The Supreme Judicial Court of Massachusetts delivered a unanimous opinion in the case of Commonwealth v. K.W. that ensures judges only have limited recourse to deny petitioners requests to have cannabis-related convictions cleared from their criminal records.
The ruling backs up a 2018 law that included provisions to expunge the criminal records of individuals with certain cannabis-related offenses that were now legal under Massachusetts’ 2016 marijuana legalization law. In the Court’s opinion, the justices argued the 2018 law was intended to ensure a “strong presumption in favor of expungement for petitioners” so long as they meet the requirements.
As such, the Supreme Judicial Court’s ruling overturns that of a municipal court judge who rejected an expungement request for a nonviolent cannabis conviction on the basis that doing so would not be in the best interest of justice.”
“If no substantial countervailing concern is raised, judges must grant the petition for expungement,” reads the conclusion of the Massachusetts Supreme Court justices.
Many more individuals have had their request for expungement refused as well. The Massachusetts Probation Service reported that less than a fifth of the requests submitted for cannabis-related expungement of criminal records were approved by justices so far in 2022. Applicants were either deemed ineligible or had their requests refused by the courts.

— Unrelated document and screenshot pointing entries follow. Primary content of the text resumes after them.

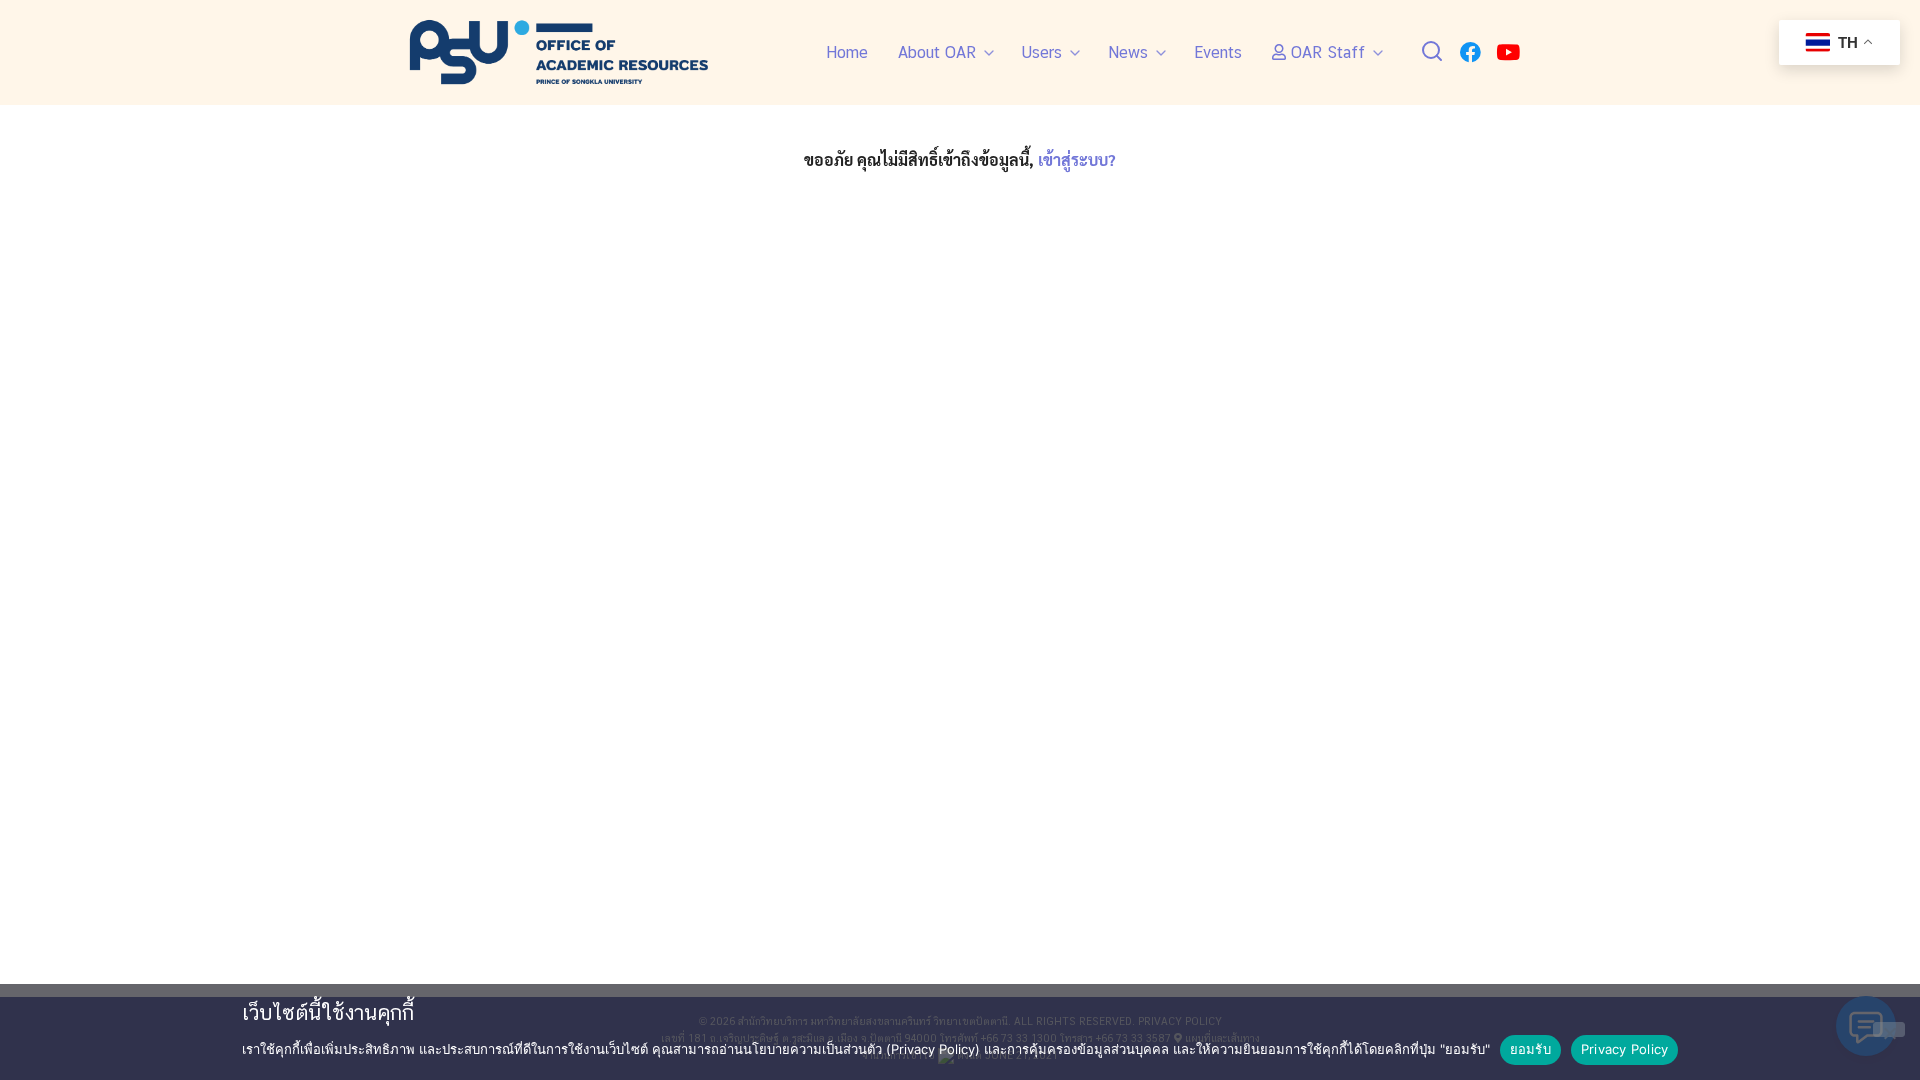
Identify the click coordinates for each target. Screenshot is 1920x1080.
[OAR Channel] (1508, 52)
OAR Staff (1325, 52)
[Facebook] (1470, 52)
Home (847, 52)
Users (1042, 52)
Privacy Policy (1625, 1049)
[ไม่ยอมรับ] (1889, 1029)
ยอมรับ (1530, 1049)
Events (1218, 52)
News (1128, 52)
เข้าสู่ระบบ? (1077, 159)
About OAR (937, 52)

Attorney Pauline Quiron represented the case in favor of facilitating expungements and welcomed the court’s ruling as one that would help people remove convictions from their criminal records for offenses that are now legal.
“It’s a very detailed and thoughtful decision that is going to help a lot of people,” she said. “It will make the process of expungement much clearer and easier.”
NORML’s deputy director Paul Armentano said it is crucial the courts do all they can to help people with marijuana-related convictions clear them from their records.
“Tens of thousands of Americans unduly carry the burden and stigmatization of a past conviction for behavior that most Americans, and a growing number of states, no longer consider to be a crime,” he said. “Our sense of justice and our principles of fairness demand that public officials and the courts move swiftly to right the past wrongs of cannabis prohibition and criminalization.”
To this end, legislatures in 21 states have enacted legislation to facilitate the expungement of cannabis-related criminal records in recent years. In total, more than two million people with prior marijuana convictions have now had their records expunged or sealed from view.
Furthermore, the governors of Colorado, Illinois, Nevada, and Washington have issued around 30,000 pardons to individuals with low-level cannabis convictions since legalizing recreational marijuana.